Papà non rideva più, non imboniva più, non si compiaceva più.

Il Mister. si fece una gran bella risata e disse «Alla faccia della sincerità! Erio, niente da fare…».

«Grazie Enzo».

Ci avviammo verso l’automobile, sul viale pieno di ghiaia e sassolini, con il rumore ritmico e sonoro tipico di quelle passeggiate, presi la mano enorme (mio padre è ancora oggi un gigantesco ammasso di tenerezza, ossa e muscoli da non fare incazzare please) che mi penzolava vicino alla faccia e buoni buoni entrammo in macchina.
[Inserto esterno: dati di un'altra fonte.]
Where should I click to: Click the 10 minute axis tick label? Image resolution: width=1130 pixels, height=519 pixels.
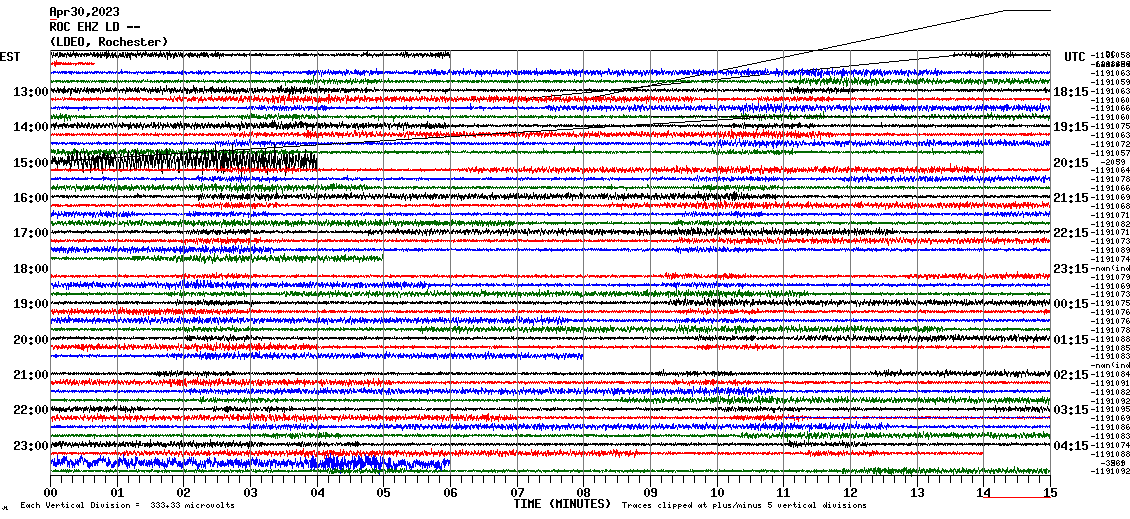point(717,493)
Accese il riscaldamento e prima di mettere in moto mi disse «Vabbè, Alessà che sport vuoi fare?».

Risposi quello di più ovvio per un giovanottino di sei anni «Il karate! ».
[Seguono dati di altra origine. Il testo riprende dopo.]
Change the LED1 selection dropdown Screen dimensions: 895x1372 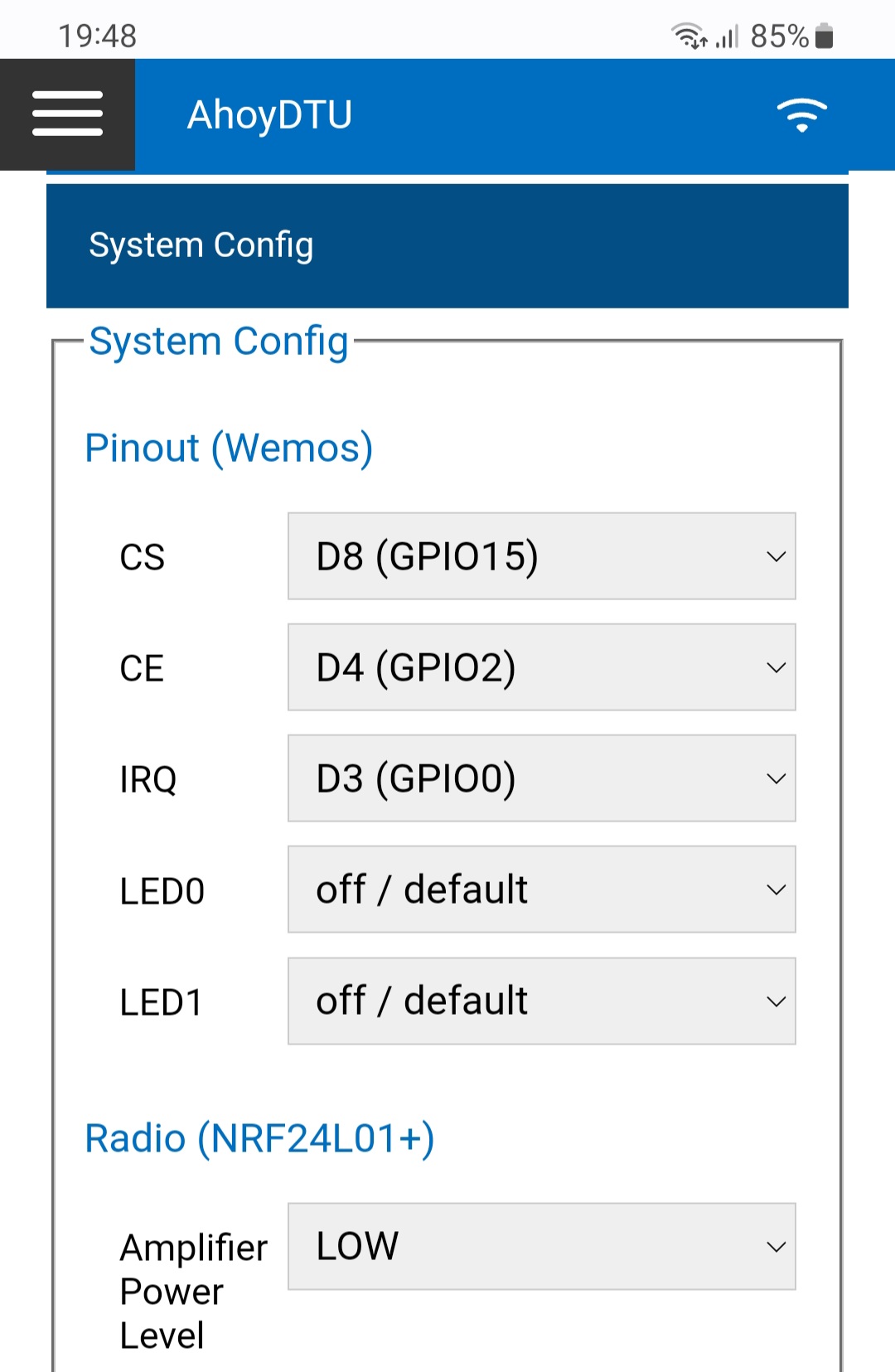click(x=541, y=1001)
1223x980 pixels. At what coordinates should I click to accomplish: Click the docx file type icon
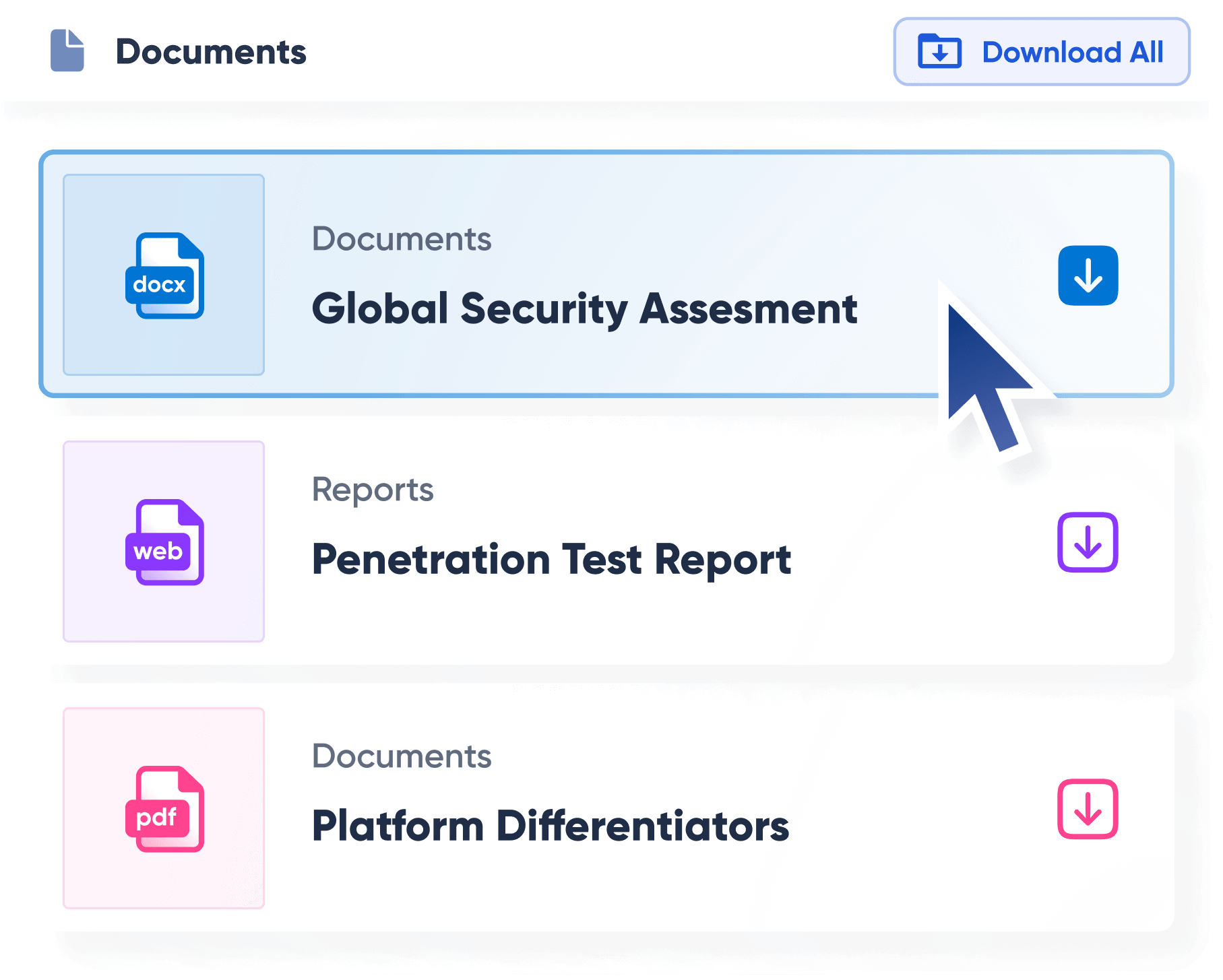[164, 275]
«Il karate… il karate!? IL KARATEEE!? » lo so che mio padre ebbe un attacco tipo Bruce Banner quando sta diventando Hulk dentro la sua testa, ma quello strano embolo rimase circoscritto alla vena sulla sua tempia e non si palesò. Io per quanto mi riguarda, segnai il mio destino fatto di più di 25 anni di sudore, lacrime e mazzate nei pesi massimi.

Però non mi sono mai fatto male come chi gioca a calcio!

Il calcio per me è sempre legato a mio padre. A Erio.

Erio. Vigile urbano motociclista. Un armadio quattro stagioni con spazio anche per i piumoni, amava (e ama) il calcio: lo mangiava a colazione per strada, a pranzo a casa, nel bar il pomeriggio e a cena davanti al camino. Non c’era sonno perso che non valesse una partita. (Adesso che è in pensione vorrebbe Skydecoderdigitaleterrestreeancheextraterrestreportamivia per vedersi tutte le partite, ma con mamma abbiamo optato per un unanime «No! » Arginando con qualche canaletto dove l’ho pescato a vedere partite tipo Burundi vs Burkina Faso… ma si può!?).

Lui ha sempre saputo tutto del pallone, nomi e cognomi, soprannomi e altezze e misure e che mutande portano, abitudini alimentari, sessuali, un CSI del campionato. A casa c’era sempre una copia del Corriere dello Sport e quando andavo dal nostro giornalaio di fiducia e chiedevo il Corriere dovevo subito riconsegnare il quotidiano sportivo e precisare «Della Sera. Grazzzie».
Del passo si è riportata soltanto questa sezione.